What clear cut evidence against eating flesh and drinking wine in Sikhism!

(viii) Sahib Sri Guru Gobind Singh Ji's "UPDESH" to Bhai Daya Singh Ji which is mentioned in "SUDHARAM MARAG GRANTH", and also found written in some old handwritten volumes of Sri Guru Granth Sahib: "One who does not: (a) Steal, (b) Commit adultery, (c) Slander anyone, (d) Gamble, (e) Eat meat or drink wine, will be liberated in this very life (i.e. Jeewan Mukt)"

(ix). It is also asserted that bravery is connected with eating animal flesh. The assertion is baseless. In fact, bravery is not connected with brute body force. Real bravery comes out of the spirit of sacrifice for the Truth and arises from the state of mind. The very prevalent words Charhdi Kala among the Sikhs refer to the Charhdi Kala of the spirit. The Sikh history is full of such instances where Sikhs who were hungry for days together defeated the tyrant Mughal forces whose meat eating habits were legendary.
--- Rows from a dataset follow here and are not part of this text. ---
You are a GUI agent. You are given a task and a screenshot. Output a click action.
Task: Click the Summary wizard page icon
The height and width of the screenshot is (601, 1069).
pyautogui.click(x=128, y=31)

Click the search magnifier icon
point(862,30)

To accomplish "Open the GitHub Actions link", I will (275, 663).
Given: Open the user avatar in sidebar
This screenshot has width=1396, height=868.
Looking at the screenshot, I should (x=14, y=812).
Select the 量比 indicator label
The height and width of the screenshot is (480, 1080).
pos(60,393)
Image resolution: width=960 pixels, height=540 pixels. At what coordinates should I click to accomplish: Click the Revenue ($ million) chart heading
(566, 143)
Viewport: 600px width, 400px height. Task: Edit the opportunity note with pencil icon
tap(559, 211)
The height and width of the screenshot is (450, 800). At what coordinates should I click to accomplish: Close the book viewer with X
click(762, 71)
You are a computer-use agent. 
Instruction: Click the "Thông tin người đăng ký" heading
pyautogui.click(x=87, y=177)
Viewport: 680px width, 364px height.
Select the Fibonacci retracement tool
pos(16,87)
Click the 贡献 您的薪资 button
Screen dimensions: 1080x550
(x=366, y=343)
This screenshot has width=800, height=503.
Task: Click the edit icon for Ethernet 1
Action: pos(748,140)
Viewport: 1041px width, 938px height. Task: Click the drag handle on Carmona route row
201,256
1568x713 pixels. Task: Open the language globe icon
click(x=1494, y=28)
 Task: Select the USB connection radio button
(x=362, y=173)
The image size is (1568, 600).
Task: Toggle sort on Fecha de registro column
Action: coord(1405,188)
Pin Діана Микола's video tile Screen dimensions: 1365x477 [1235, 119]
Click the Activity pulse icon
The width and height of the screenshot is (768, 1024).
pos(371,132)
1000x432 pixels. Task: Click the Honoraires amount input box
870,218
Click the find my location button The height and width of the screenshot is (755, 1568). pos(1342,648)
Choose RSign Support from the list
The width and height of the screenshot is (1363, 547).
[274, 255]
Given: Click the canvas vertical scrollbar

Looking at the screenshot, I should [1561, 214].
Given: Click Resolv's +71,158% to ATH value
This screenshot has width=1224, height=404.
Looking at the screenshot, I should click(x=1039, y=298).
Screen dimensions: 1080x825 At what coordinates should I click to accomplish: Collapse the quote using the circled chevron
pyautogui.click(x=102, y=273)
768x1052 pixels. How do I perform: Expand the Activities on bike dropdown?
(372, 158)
(x) There is no difference in either taste or nutritive content of meat obtained through Jhatka or Halaal methods. Meat remains meat, whatever may be the method of slaying the animal. It is a mockery of the august and everlasting holy fundamental principles of Gurmat to attach such a fundamental importance to meat obtained from a particular method of slaying the animal, that its eating by a Sikh makes him an apostate, and that obtained from another method of slaying becomes fully acceptable. Either meat is allowed or is prohibited totally. There can be no mid-way. It is rather strange that many 'modern' and 'intellectual' Sikhs, who are often questioning the rationale of such edicts as keeping of Kirpan or Keshas and even the particular type of Kachhehra, generally do not question the rationale of Jhatka and Halaal distinction in respect of meat. Obviously, it is the generally preferred taste of the tongue that keeps them mum on this issue.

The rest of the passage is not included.